Token budgeting as a first-class concern

The manuscript-level Workshop can put many chapters in context at once, so token budget stops being an afterthought. The client shows a live estimate as chapters are selected and disables sending past the model's window. The server independently recomputes the real request size before calling Anthropic and rejects an over-budget turn with a clear error rather than letting the upstream call fail. The estimate is advisory; the server-side guard is authoritative. Neither silently drops content.

The firewall: snapshots are never sent to a model

The single most important architectural rule sounds like a UI detail but is enforced in the data layer: every bot reads only the live, current content of a chapter. Author-created snapshots are never sent to any model.

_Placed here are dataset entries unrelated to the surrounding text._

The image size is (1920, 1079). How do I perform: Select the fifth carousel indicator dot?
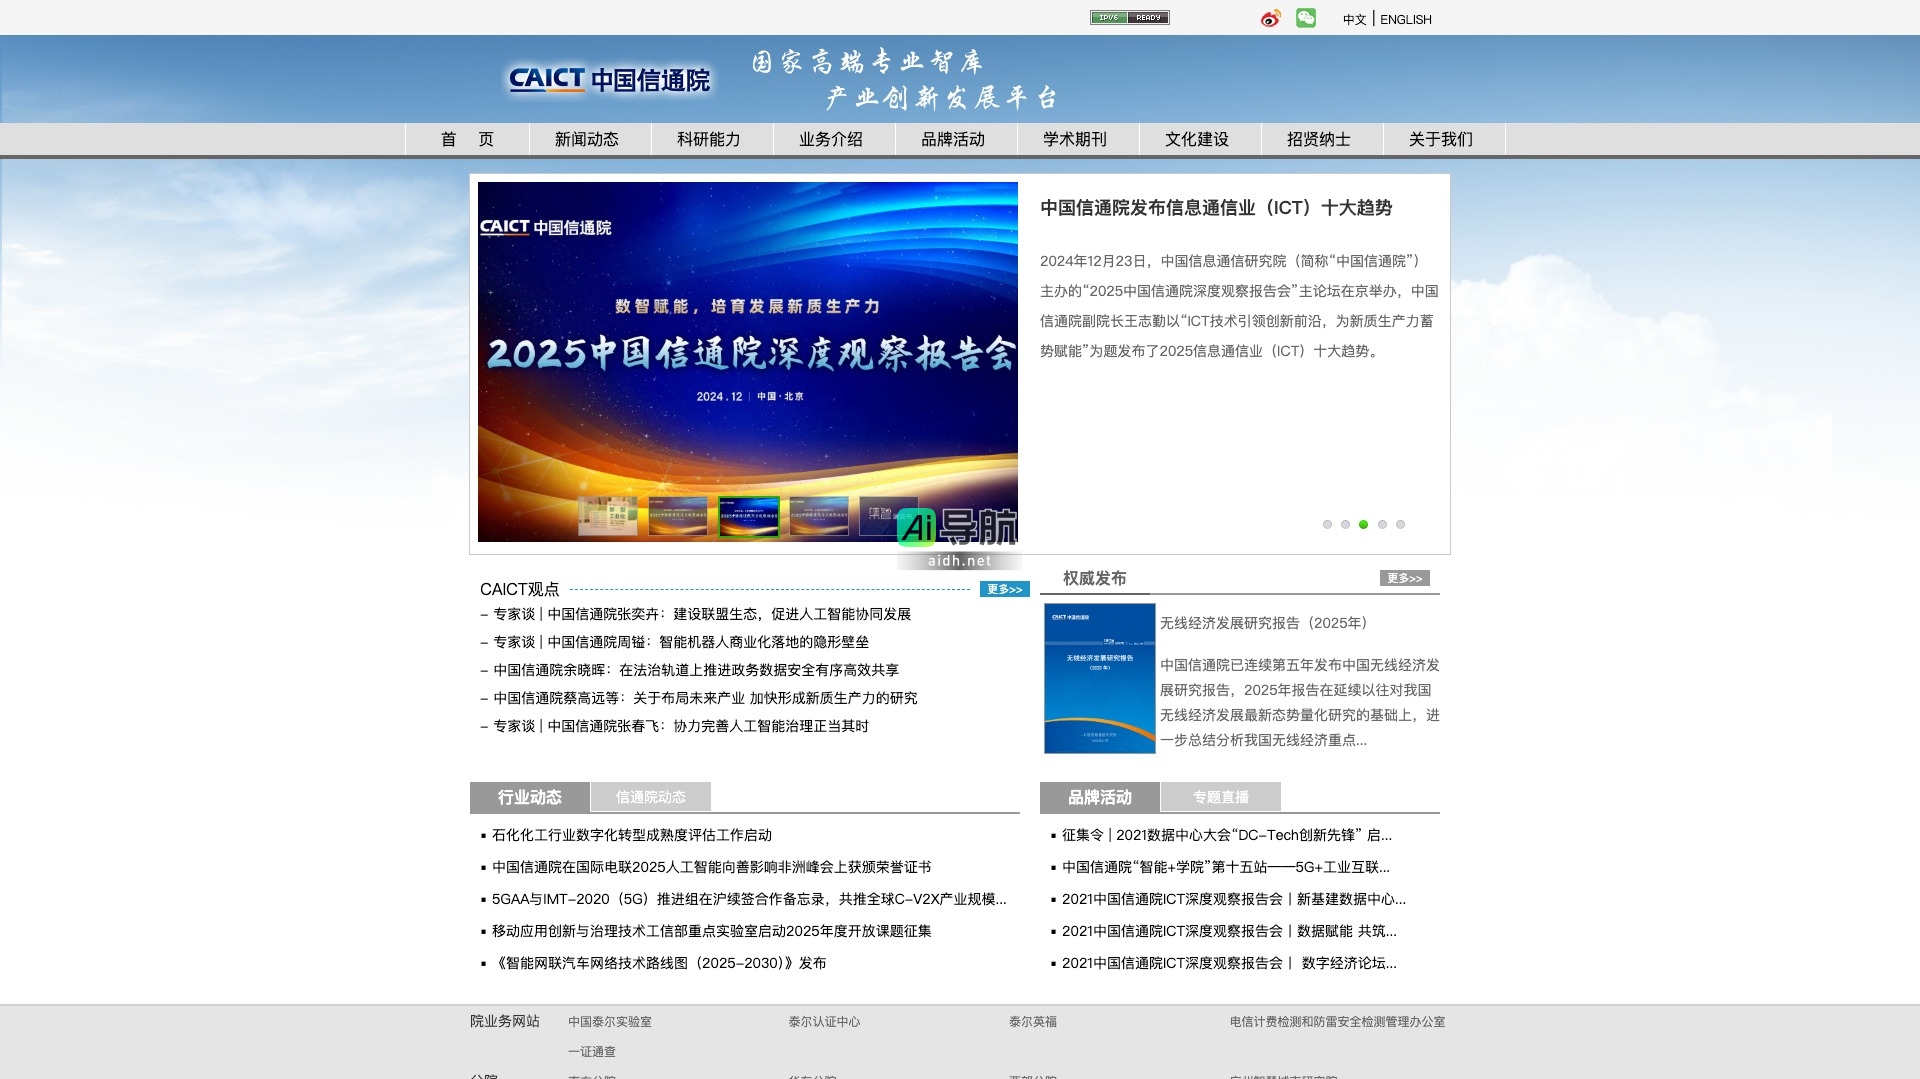tap(1401, 524)
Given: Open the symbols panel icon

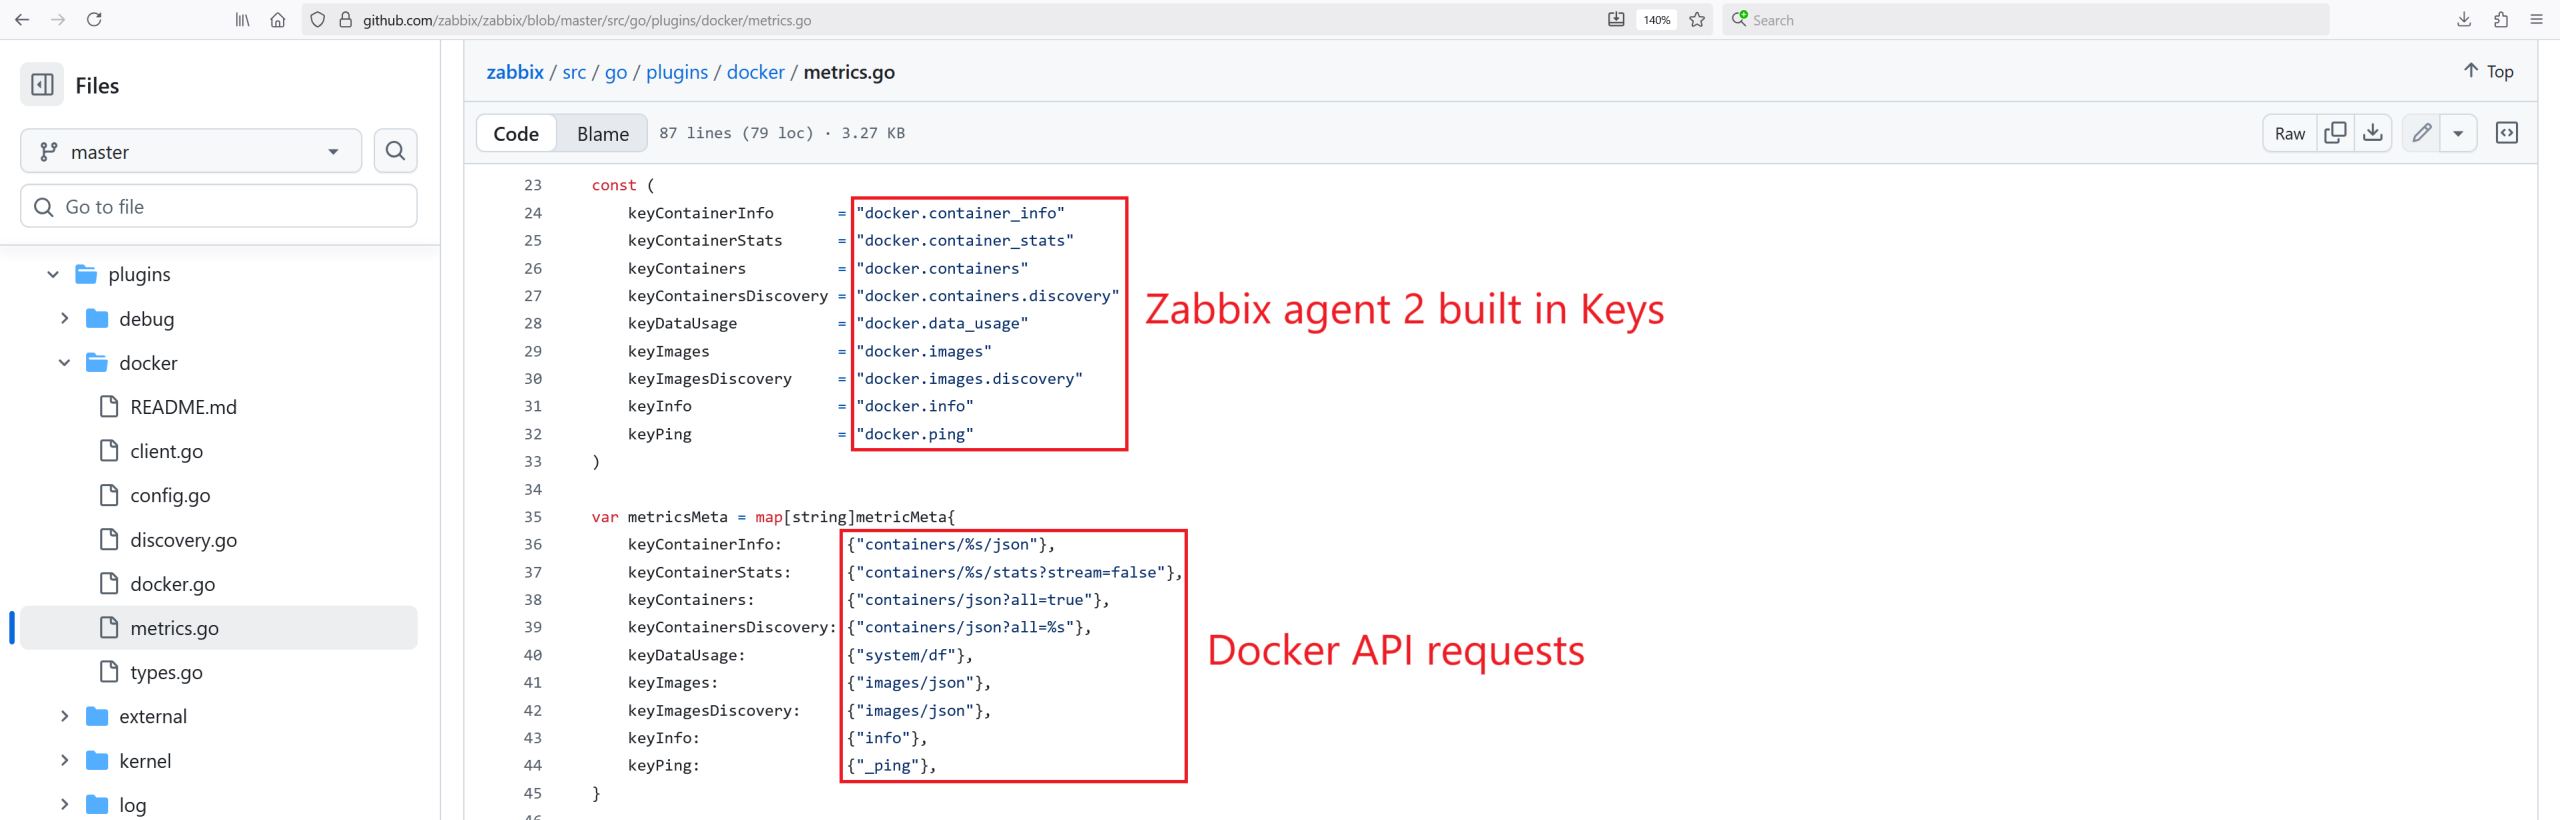Looking at the screenshot, I should coord(2506,133).
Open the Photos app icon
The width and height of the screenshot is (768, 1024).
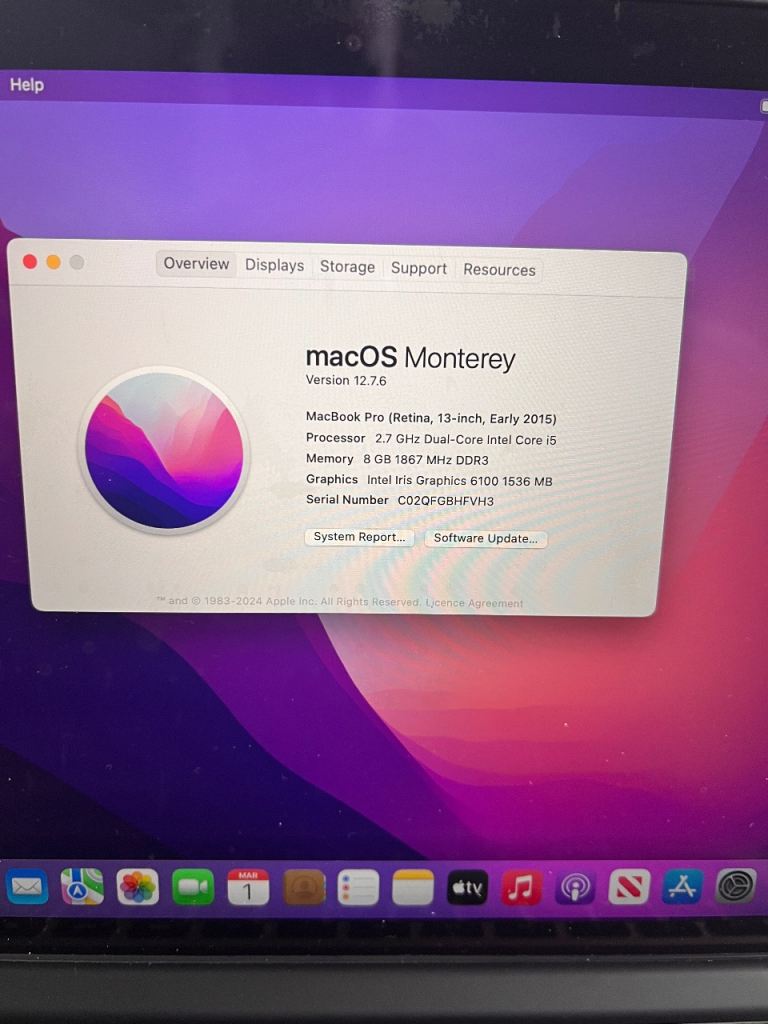(138, 886)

Snapshots — the author's private, named, versioned drafts — live in their own surface, walled off from every AI call. The Workshop's message route loads chapter text exclusively from the live chapters table; it has no path to the snapshot store. And because the open-ended Workshop is a different shape from the chapter bots, it's registered as a catalog-only entry that cannot resolve through the chapter-bot message route at all — the separation is structural, not just a convention someone has to remember. A reviewer can prove the firewall holds by following the imports.

Why these choices

Each decision answers a trust question a writer would actually ask. Who sees my manuscript and pays for it? You do — BYOK, encrypted. Can I keep private drafts the AI never reads? Yes — snapshots are firewalled. Will it pretend it read my whole book? No — the token budget is visible and enforced. The architecture is, in effect, a set of promises made structural enough that they can't quietly break.